Planting for Bees
This month meeting’s presentation was one I was personally looking forward to the most has I have been preparing and researching the topic recently. My focus had been UK native wildflowers and I hoped to check that my meadow selection was correct as well as hear about other ways I could later enhance the forage opportunities in my otherwise very cereal and grass rich area.
It is obvious that most beekeepers are also keen gardeners and I feel a little green among them but starting beekeeping feels like that anyway and that should not put anyone off!
Stuart Hatton explained his horticulture background. He then presented many slides listing the benefits of various plants; shrubs, trees, flowers, etc.
A few things to remember:
- Avoid double flowered varieties as they don’t yield nectar.
- Plant in groups as bees like to forage where it is worth their while!
- Avoid pesticides… or at the very least spray before or after the bees are out.
- Picking you fertiliser well is important. Fertiliser like fish, blood and bonemeal is organic and is broken down over a period of months so is better for the plants. Also it is a good idea to change the compost in any planters which are used for summer and winter bedding plants to avoid problems with Vine Weevil.
A list of useful plants from the BBKA and another one from Stuart himself were made available. Ask Stuart or Pam for a copy next time you go see them at Hatton Lodge Apiary
Stuart and Pam have also been key organisers of the yearly CBKA show stand at Tatton park during the RHS Show. Stuart explained what is involved in the preparation and what makes a difference in the race to a Prize!

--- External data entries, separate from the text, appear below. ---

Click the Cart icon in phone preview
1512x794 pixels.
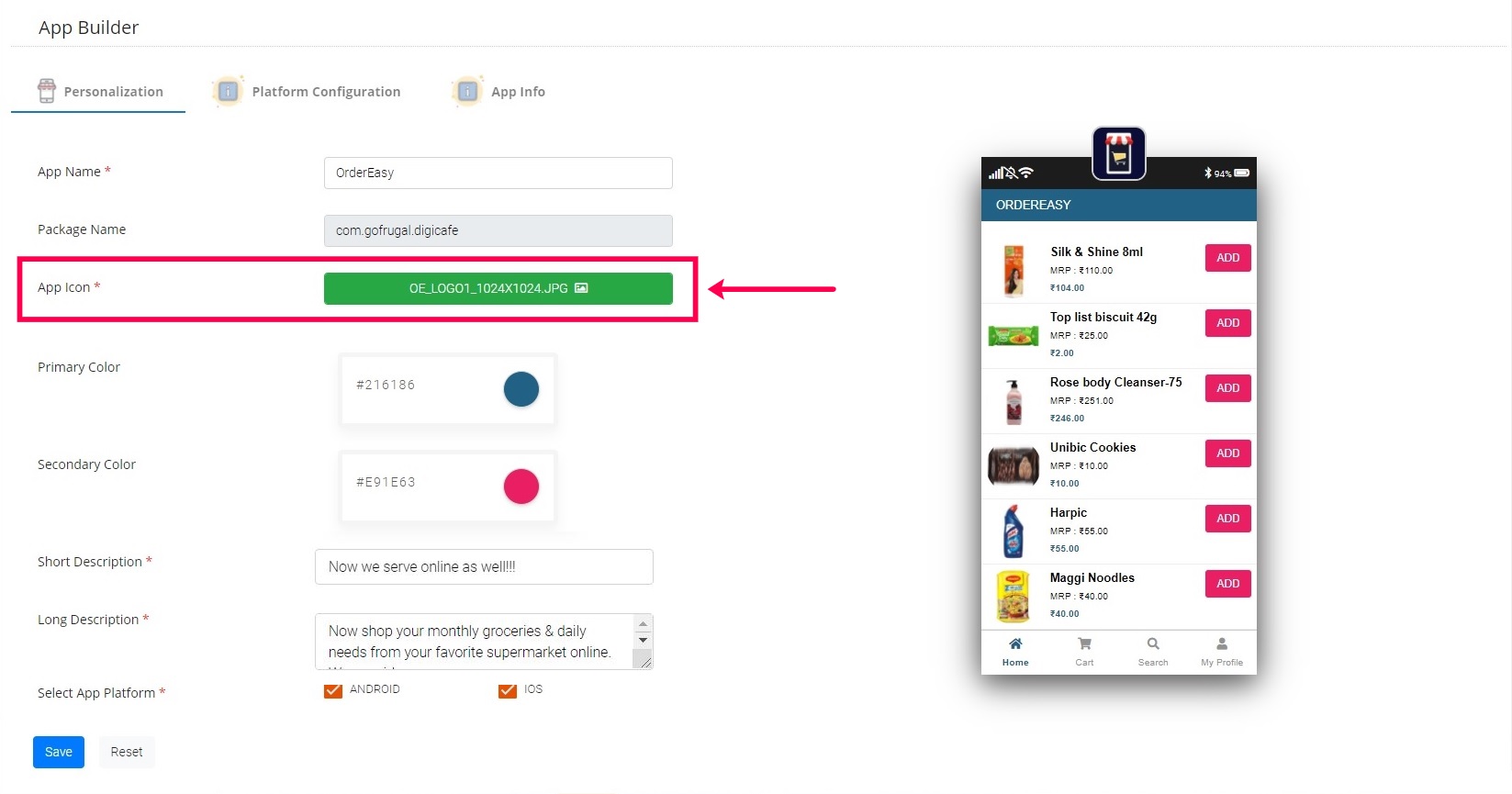pyautogui.click(x=1084, y=644)
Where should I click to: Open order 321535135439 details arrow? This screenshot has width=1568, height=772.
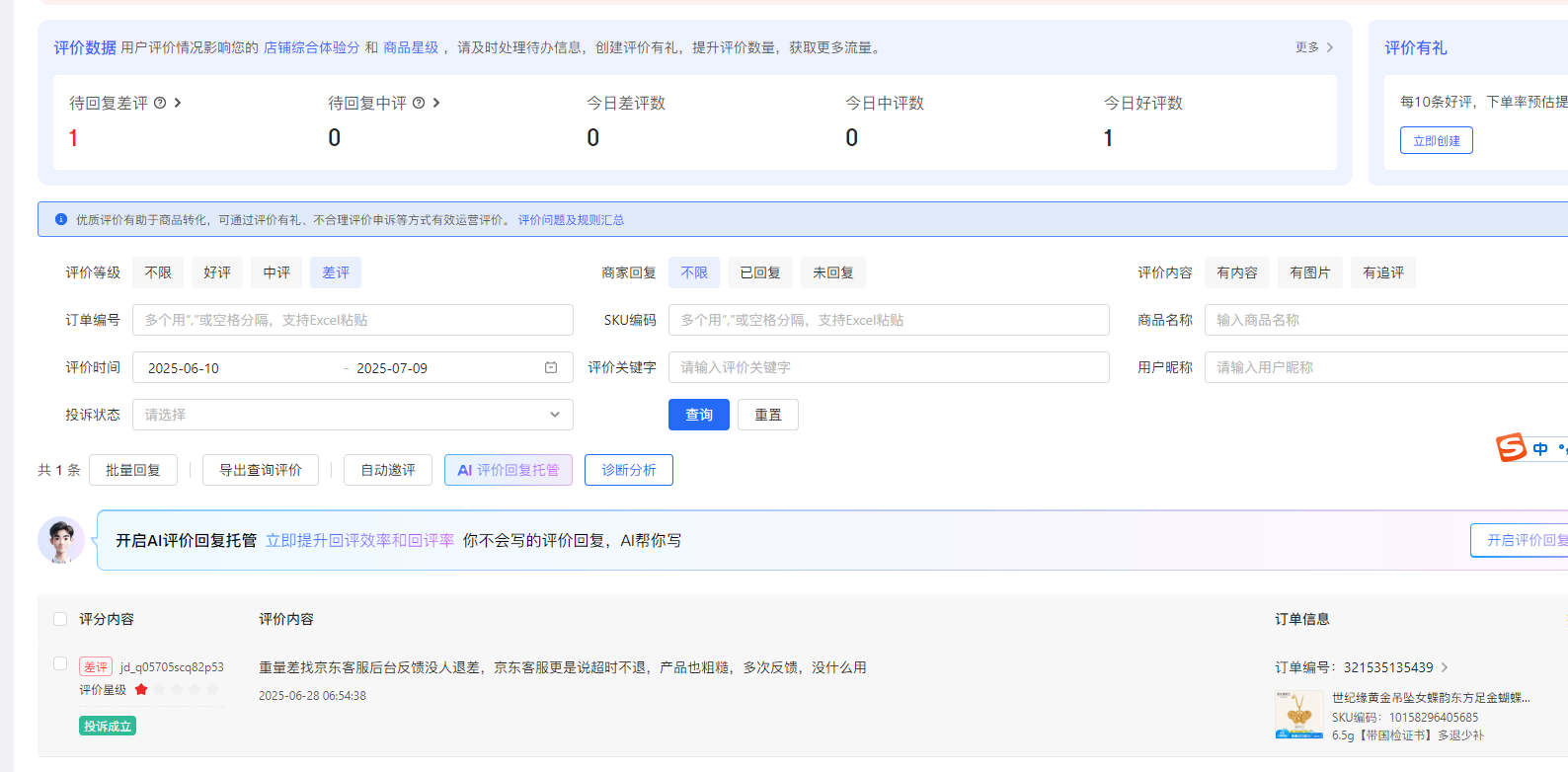coord(1445,667)
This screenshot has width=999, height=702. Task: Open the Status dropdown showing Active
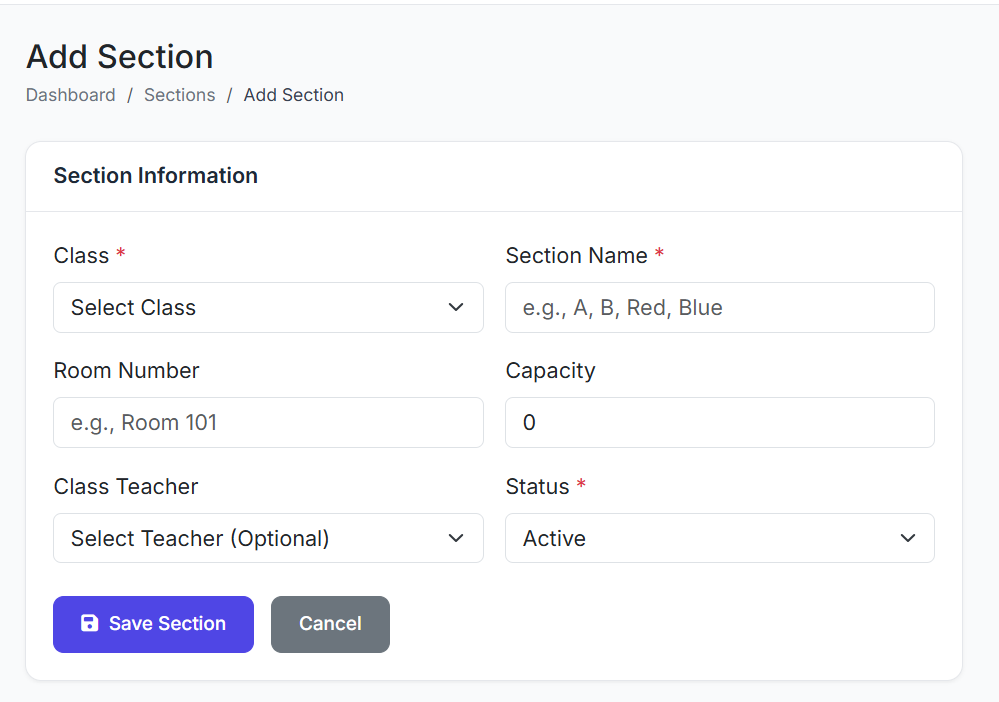point(718,538)
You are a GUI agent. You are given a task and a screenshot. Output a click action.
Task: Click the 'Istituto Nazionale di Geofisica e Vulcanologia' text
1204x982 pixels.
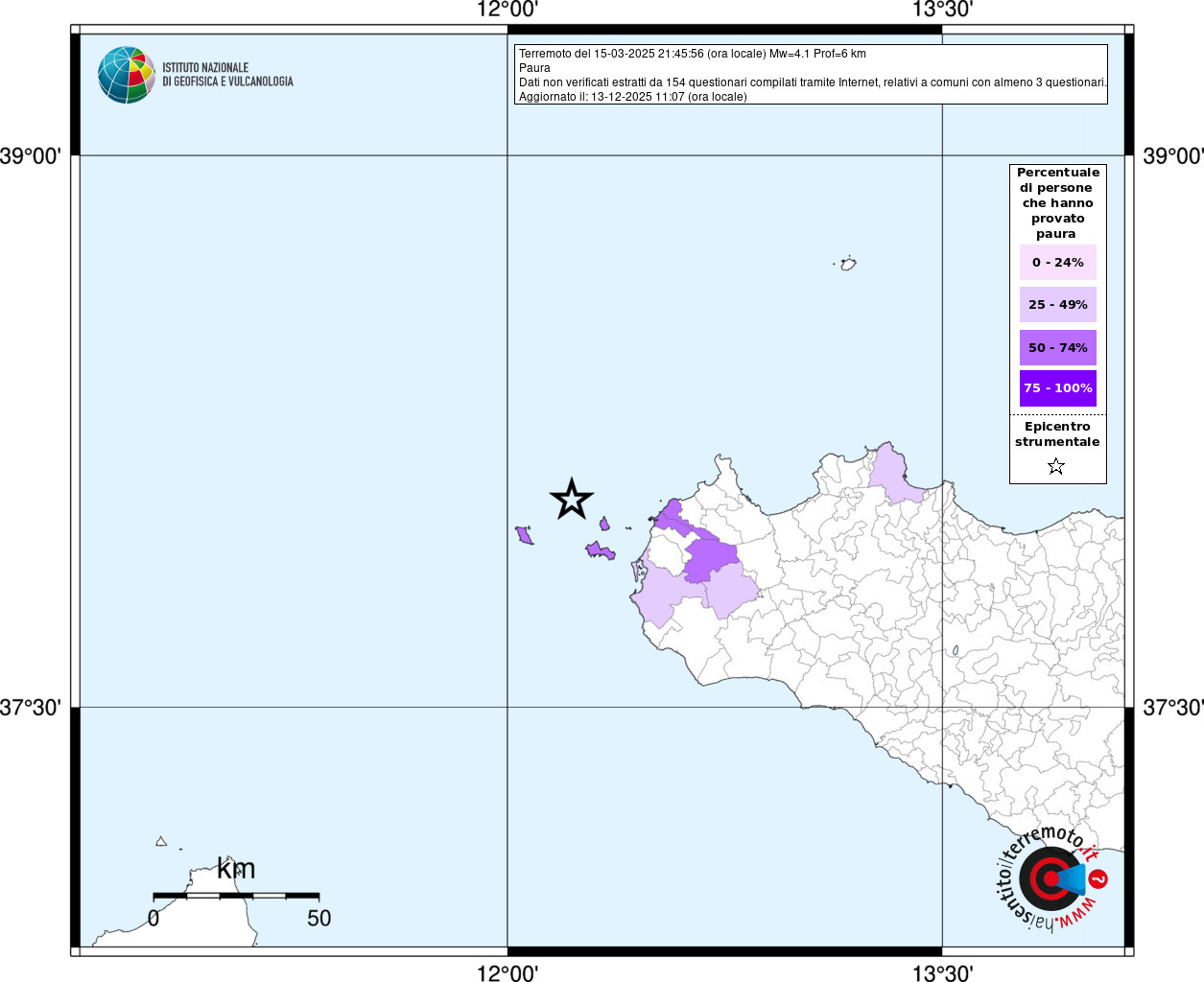227,75
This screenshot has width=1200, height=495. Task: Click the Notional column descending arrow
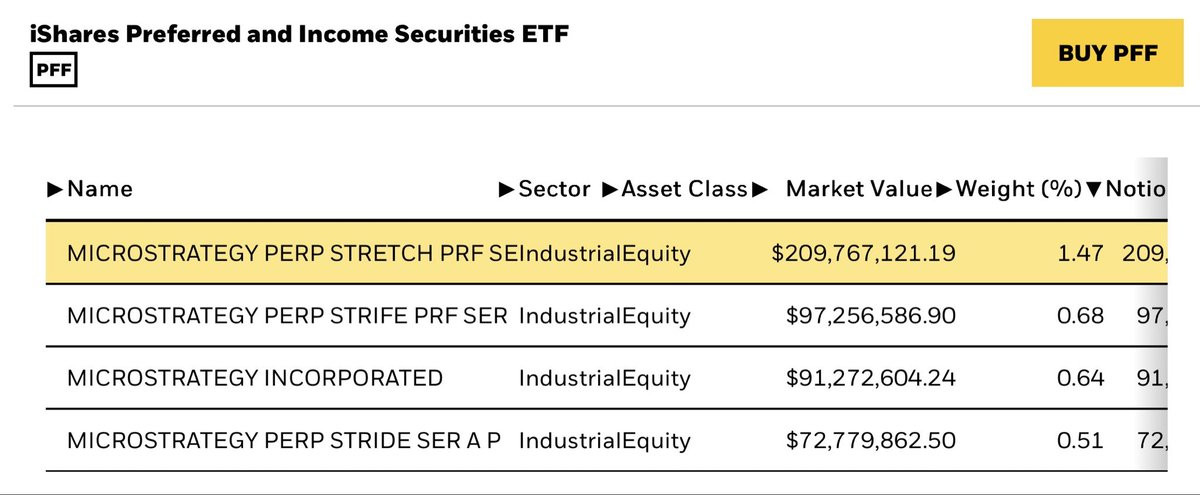click(x=1092, y=189)
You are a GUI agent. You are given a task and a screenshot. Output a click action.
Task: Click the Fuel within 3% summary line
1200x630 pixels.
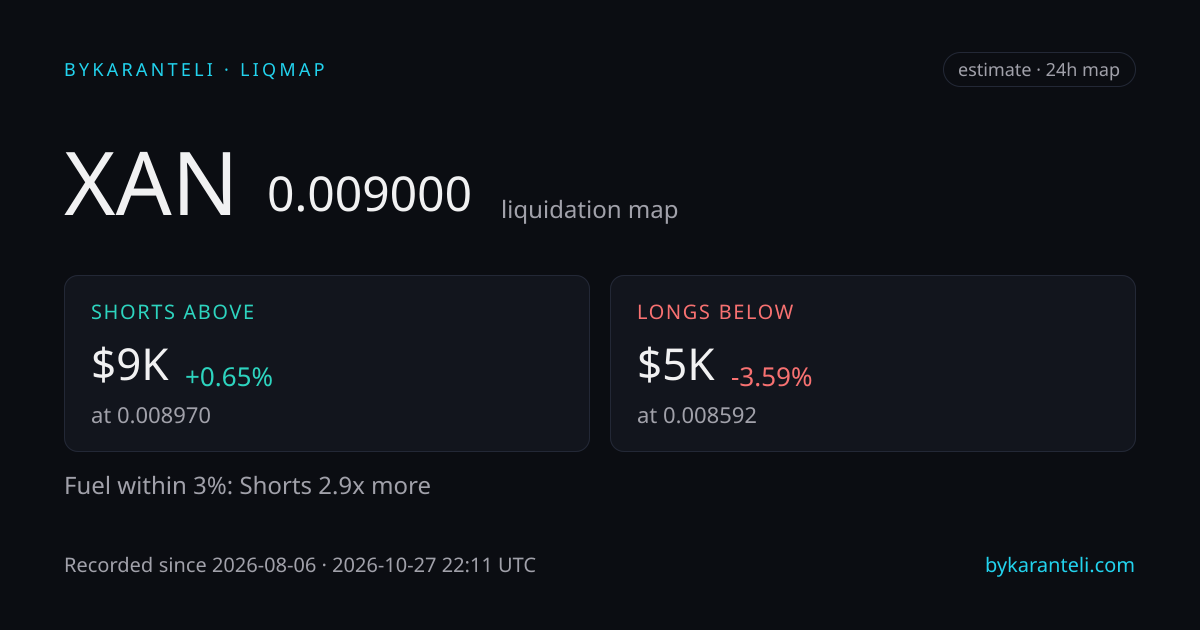[247, 486]
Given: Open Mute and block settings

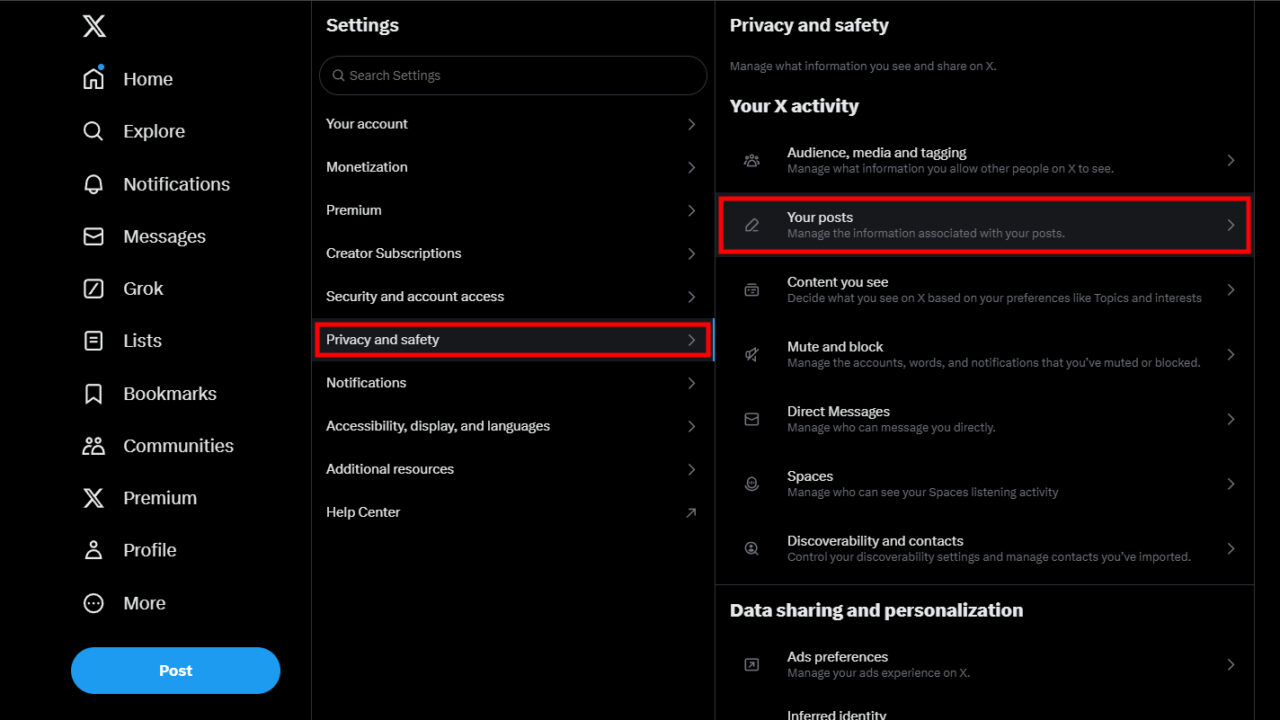Looking at the screenshot, I should click(x=984, y=354).
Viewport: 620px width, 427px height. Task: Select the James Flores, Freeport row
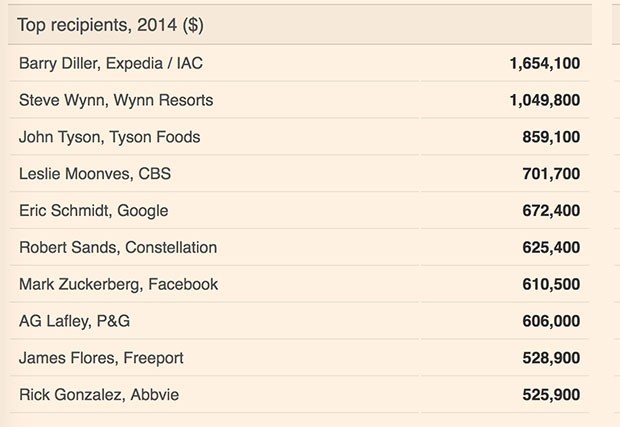pos(300,357)
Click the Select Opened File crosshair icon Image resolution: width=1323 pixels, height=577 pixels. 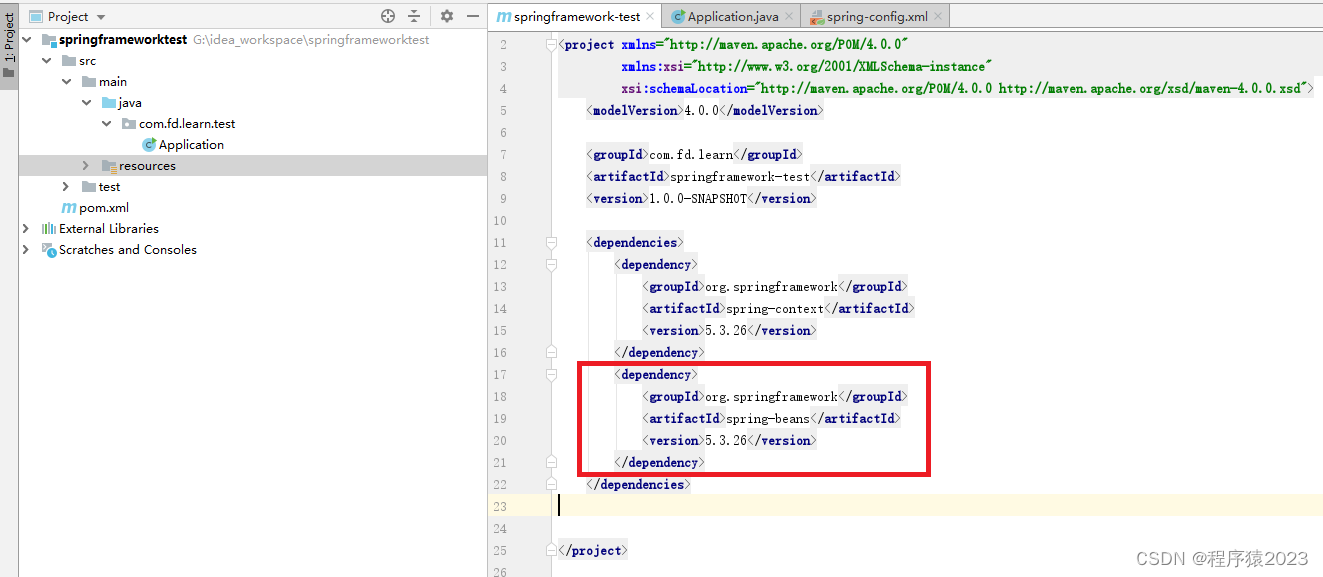(387, 16)
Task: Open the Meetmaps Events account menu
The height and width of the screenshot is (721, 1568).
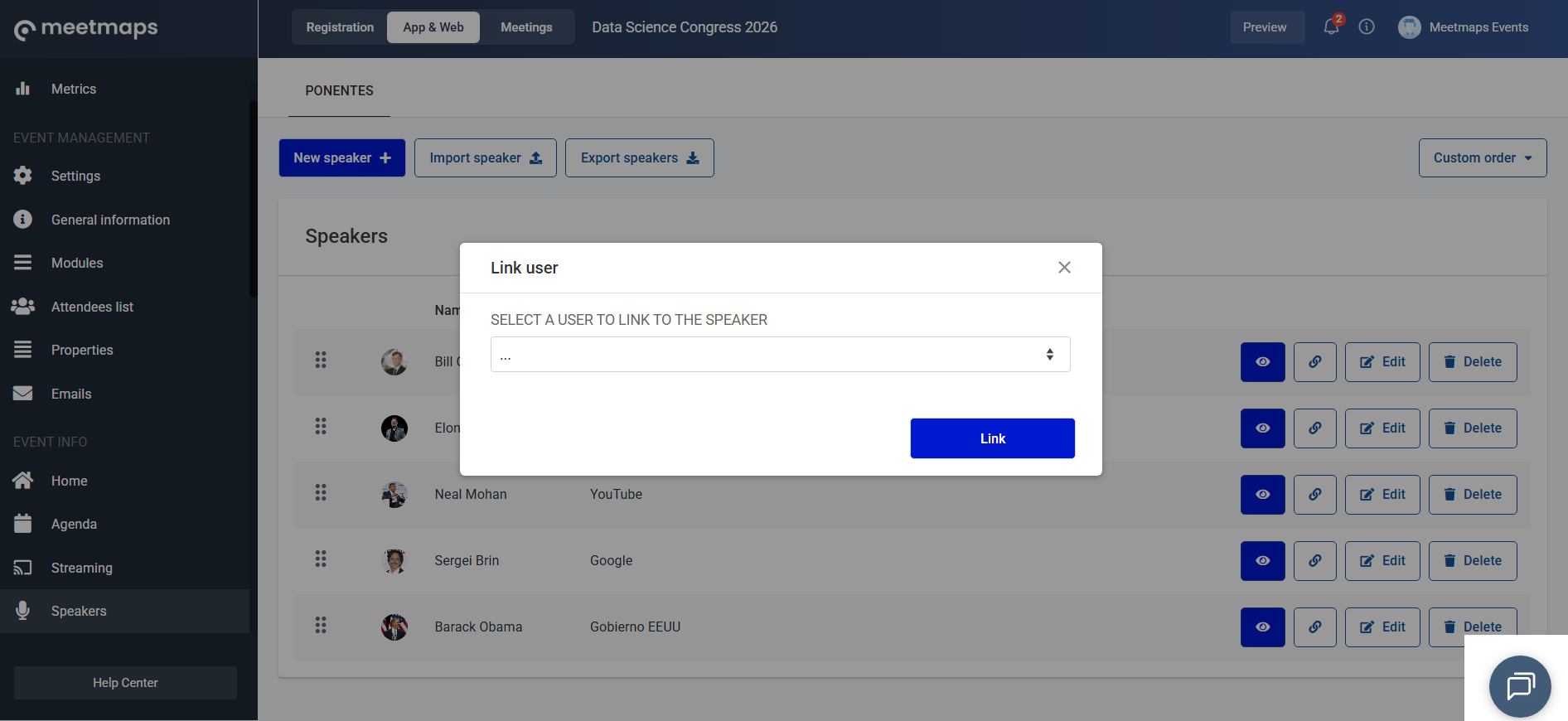Action: 1464,27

Award ceremony for the 2018 South Cheshire Branch Honey Show
Alan Smith presented the results and distributed the prizes and many thanks to the participants. Well done all and a great thank you!
results on the websites?
Sydney reminded us all that becoming a good beekeeper is a lot easier when people are sharing; sharing tips, experience, questions. That sharing is great in Cheshire and it is greatly enabled by our monthly meetings where anybody can openly ask questions and we can all learn form each others. Passing of knowledge is a great opportunity.
Next month’s meeting
The presentation is on the theme of Experiences of Bee Farming in New Zealand by Chris Logan.